MOSCOW (MRC) -- China's state-owned refineries Sinopec, PetroChina, CNOOC and Sinochem have ramped up crude throughput to average 80% of capacity in June from 76% in May as profit margins increased, a monthly survey by S&P Global Platts showed June 19, said S&P Global.
Their June runs are also higher than the 79% recorded in the survey a year earlier, the data showed. "We have lifted our crude runs as we finally start making money this month - when all the high-cost feedstock was finished and we started to crack the cheap crudes that we booked in March," an Anhui-based Sinopec refiner source said.
Moreover, "as crude prices moved to around $40/b, the Price Adjustment Risk Fund that state-owned refineries need to pay is less than before, when crude prices were far below USD40/b, so we can keep more profit," a Shandong-based Sinopec refiner source said.
Beijing collects a Price Adjustment Risk Fund contribution on gasoil and gasoline sales when a basket of crude oil prices falls below USD40/b. The payment changes in line with the price gap between USD40/b and the actual average price of the basket of crudes over 10 working days. Guidance retail prices for gasoline and gasoil are set at a level corresponding to a crude price of USD40/b.
In the state-owned sector, PetroChina led the recovery with a five percentage point increase in run rates from May, while Sinopec and CNOOC each raised rates by three percentage points.
The higher throughput comes despite two big refineries, PetroChina's 2.05 million mt/year Dalian Petrochemical and Sinopec's 13.8 million mt/year Tianjin Petrochemical, undergoing maintenance since May.

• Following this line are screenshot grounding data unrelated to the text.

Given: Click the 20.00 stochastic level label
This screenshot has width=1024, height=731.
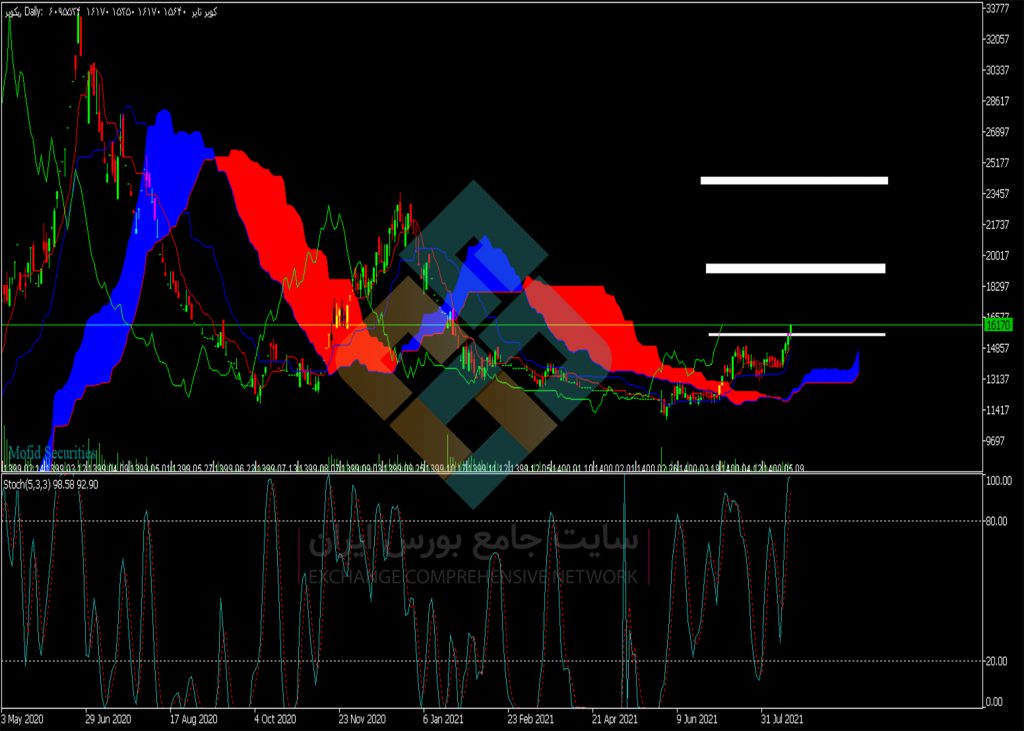Looking at the screenshot, I should pos(995,661).
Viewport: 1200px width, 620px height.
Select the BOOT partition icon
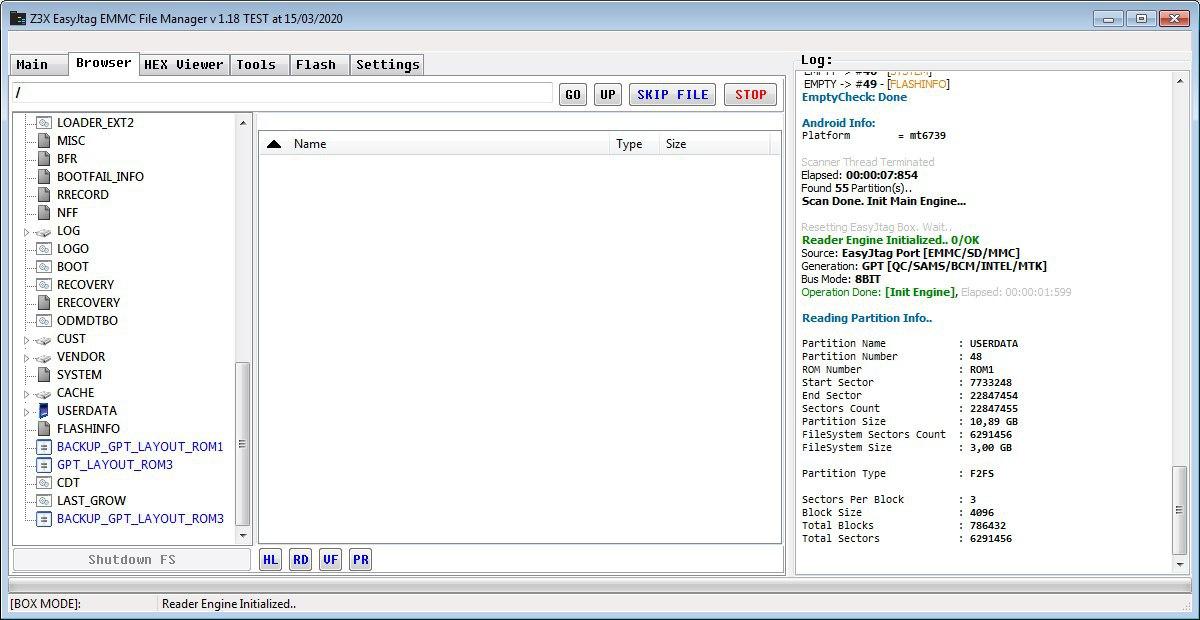(43, 267)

In total, 32 of the state-owned 38 refineries surveyed across the four companies have raised run rates in June. These refineries, with a combined capacity of 8.6 million b/d, plan to process 6.9 million b/d of crude in June. Platts' June survey canvassed 19 refineries under Sinopec, 17 under PetroChina, CNOOC's Huizhou refinery and Sinochem's Quanzhou refinery.
The survey included the 8.5 million mt/year Sinopec-SK Wuhan Petrochemical refinery in Hubei, the province most affected by the coronavirus pandemic, which plans to run at 105% of its capacity in June, up from 93% in May, 61% in April and a floor of 59% in March, the data showed.
Seven refineries with a combined capacity of 1.49 million b/d reported operating above 100% capacity in June, accounting for 17% of the surveyed capacity. This compares with three refineries last month.
We remind that, as MRC wrote before, Sinopec Qilu Petrochemical, a subsidiary of Sinopec Corporation, shut the cracker unit in Tianjin in northeast China for scheduled repairs on 15 June, 2020. This cracking unit with a capacity of 900,000 tonnes of ethylene per year and 480,000 tonnes of propylene tons per year will be closed for scheduled repairs until 24 June, 2020.
Ethylene and propylene are feedstocks for producing polyethylene (PE) and polypropylene (PP).
According to MRC's ScanPlast report, Russia's estimated PE consumption totalled 557,060 tonnes in the first three month of 2020, up by 7% year on year. High density polyethylene (HDPE) and linear low density polyethylene (LLDPE) shipments rose because of the increased capacity utilisation at ZapSibNeftekhim. Demand for LDPE subsided. At the same time, PP shipments to the Russian market was 267,630 tonnes in January-March 2020, down 20% year on year. Homopolymer PP and PP block copolymers accounted for the main decrease in imports.